* **PASSAGE TO READ**:
»»

DANGER VALLEY (‘37 Monogram) Randall and pal Hal Price help out a group of desert prospectors led by feisty, strong-willed Lois Wilde and rescue a baby left for dead by the renegades and bring it to Wilde who, as it turns out, is the youngster’s aunt. Unusual for a B-western, Randall and Wilde trade toe to toe barbs and insults before the final clinch. Wilde’s screen career came to a halt several months after “Danger Valley” when she suffered a broken neck in a car accident. She later managed a few bit roles. Disjointed and loaded with stock footage of a gold strike, but Bob Tansey’s unusual script full of lively he/she banter, Wilde’s wonderful performance and the big desert finish from director Robert North Bradbury serve to make it one of Randall’s most interesting B-westerns.

««

* **EXERCISES TO COMPLETE**:
• A. In the Danger Valley review, what injury brought Lois Wilde's screen career to a halt?
• B. Please repeat, word for word, the part of the Danger Valley review that opens with the words containing "DANGER VALLEY (‘37" and closes with "most interesting B-westerns.".
Use only the Danger Valley review for what follows.

* **RAW DATA**:
»»

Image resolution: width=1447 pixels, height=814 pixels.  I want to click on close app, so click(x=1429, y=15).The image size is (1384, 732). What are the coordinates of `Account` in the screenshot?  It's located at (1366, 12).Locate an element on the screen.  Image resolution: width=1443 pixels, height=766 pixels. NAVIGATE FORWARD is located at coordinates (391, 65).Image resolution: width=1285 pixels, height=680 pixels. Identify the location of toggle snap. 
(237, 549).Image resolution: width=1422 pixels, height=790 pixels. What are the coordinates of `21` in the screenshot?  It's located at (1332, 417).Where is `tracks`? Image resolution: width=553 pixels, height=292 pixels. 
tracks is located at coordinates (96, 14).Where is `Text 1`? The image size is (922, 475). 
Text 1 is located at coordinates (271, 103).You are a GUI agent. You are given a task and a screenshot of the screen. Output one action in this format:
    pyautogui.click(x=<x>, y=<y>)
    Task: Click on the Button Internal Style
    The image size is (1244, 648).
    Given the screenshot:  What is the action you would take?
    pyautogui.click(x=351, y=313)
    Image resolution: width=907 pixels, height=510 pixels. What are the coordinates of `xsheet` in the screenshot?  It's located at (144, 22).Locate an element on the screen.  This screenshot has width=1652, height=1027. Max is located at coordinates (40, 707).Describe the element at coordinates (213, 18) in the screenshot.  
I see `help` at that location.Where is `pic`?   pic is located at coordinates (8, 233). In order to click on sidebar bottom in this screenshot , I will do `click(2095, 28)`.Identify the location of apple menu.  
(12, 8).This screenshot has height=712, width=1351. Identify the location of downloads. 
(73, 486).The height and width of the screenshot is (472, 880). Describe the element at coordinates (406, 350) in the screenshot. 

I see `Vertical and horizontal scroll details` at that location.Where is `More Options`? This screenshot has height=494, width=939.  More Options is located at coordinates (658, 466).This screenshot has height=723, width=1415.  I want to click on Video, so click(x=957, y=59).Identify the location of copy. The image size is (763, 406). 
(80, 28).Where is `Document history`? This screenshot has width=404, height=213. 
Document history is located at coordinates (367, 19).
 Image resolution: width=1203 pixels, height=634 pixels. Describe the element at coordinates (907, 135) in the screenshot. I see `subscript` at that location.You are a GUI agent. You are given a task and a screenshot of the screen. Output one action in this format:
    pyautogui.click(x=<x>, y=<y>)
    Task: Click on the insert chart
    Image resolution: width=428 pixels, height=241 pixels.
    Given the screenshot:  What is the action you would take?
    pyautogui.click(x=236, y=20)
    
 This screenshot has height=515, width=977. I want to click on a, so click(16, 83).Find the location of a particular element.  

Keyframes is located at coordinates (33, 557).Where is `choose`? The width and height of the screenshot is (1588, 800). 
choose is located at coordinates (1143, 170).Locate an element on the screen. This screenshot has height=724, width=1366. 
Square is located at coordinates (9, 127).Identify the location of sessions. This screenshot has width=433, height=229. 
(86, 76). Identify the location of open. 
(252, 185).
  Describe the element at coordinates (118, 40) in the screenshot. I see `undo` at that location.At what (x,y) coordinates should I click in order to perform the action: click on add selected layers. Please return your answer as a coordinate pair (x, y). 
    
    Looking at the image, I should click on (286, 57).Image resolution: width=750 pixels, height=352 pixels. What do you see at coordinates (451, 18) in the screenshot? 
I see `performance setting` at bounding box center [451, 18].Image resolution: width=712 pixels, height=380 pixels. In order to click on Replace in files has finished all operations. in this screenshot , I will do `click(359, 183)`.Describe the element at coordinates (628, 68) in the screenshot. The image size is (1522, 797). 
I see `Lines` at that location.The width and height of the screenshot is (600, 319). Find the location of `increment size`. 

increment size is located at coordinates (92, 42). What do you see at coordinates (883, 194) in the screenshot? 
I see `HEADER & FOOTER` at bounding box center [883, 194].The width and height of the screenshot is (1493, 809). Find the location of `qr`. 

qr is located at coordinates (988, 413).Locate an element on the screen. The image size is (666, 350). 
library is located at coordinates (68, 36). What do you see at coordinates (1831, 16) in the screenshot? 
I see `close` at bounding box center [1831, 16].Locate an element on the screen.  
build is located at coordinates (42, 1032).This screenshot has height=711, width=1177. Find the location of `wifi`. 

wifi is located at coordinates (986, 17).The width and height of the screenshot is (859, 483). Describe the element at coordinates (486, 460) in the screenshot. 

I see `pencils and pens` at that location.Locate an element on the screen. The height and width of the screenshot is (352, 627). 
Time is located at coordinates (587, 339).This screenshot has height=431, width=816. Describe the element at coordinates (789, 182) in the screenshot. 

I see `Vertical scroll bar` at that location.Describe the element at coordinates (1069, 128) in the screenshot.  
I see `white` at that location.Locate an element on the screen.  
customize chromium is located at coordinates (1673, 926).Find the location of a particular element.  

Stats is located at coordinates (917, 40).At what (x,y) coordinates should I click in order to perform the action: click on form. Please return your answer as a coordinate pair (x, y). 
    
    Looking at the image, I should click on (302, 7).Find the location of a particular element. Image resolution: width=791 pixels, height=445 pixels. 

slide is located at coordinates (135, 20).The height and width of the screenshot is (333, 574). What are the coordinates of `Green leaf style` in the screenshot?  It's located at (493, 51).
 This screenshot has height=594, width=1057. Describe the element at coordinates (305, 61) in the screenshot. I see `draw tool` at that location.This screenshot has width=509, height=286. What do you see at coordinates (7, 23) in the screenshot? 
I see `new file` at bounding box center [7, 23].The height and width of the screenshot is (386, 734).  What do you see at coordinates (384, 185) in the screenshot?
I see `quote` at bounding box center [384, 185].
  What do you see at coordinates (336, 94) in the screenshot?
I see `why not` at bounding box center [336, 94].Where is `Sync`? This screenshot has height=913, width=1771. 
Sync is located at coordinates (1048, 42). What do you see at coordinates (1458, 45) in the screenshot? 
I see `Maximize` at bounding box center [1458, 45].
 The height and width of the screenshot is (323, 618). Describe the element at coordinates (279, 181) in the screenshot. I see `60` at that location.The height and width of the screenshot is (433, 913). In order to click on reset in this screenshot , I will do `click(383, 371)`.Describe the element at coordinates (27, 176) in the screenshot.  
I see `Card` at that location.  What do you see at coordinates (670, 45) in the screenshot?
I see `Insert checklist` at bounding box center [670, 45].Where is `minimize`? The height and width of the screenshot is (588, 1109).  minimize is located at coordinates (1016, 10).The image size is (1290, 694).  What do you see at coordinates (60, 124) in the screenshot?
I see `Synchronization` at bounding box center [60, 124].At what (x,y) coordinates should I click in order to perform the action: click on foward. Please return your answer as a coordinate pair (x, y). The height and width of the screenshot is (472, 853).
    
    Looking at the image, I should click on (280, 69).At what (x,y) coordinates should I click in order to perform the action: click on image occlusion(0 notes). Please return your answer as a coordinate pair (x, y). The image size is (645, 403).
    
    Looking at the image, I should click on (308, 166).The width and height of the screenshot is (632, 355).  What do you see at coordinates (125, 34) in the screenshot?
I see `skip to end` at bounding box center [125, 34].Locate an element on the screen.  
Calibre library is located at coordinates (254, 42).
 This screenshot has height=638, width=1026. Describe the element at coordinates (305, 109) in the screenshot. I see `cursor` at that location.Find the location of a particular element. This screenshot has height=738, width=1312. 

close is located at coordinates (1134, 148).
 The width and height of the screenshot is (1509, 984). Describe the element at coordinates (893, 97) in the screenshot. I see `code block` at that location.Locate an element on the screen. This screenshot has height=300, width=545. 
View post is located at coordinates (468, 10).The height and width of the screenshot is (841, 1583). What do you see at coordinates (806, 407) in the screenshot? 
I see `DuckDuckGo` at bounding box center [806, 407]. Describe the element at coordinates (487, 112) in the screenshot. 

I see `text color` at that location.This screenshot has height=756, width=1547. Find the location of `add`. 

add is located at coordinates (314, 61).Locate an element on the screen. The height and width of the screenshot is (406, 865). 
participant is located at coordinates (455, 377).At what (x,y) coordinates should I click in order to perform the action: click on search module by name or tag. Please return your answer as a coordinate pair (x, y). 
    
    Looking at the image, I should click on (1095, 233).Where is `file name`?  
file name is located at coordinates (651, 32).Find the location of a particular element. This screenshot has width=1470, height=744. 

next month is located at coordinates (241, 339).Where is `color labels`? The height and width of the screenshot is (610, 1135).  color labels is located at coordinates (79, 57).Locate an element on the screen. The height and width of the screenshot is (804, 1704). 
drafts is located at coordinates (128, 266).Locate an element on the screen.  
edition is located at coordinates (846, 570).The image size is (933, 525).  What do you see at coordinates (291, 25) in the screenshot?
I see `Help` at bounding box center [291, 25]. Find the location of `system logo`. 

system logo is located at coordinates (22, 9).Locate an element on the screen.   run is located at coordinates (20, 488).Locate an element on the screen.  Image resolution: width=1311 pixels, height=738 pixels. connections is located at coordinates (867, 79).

««

* **ANSWER LIST**:
• A. A broken neck suffered in a car accident.

• B.
DANGER VALLEY (‘37 Monogram) Randall and pal Hal Price help out a group of desert prospectors led by feisty, strong-willed Lois Wilde and rescue a baby left for dead by the renegades and bring it to Wilde who, as it turns out, is the youngster’s aunt. Unusual for a B-western, Randall and Wilde trade toe to toe barbs and insults before the final clinch. Wilde’s screen career came to a halt several months after “Danger Valley” when she suffered a broken neck in a car accident. She later managed a few bit roles. Disjointed and loaded with stock footage of a gold strike, but Bob Tansey’s unusual script full of lively he/she banter, Wilde’s wonderful performance and the big desert finish from director Robert North Bradbury serve to make it one of Randall’s most interesting B-westerns.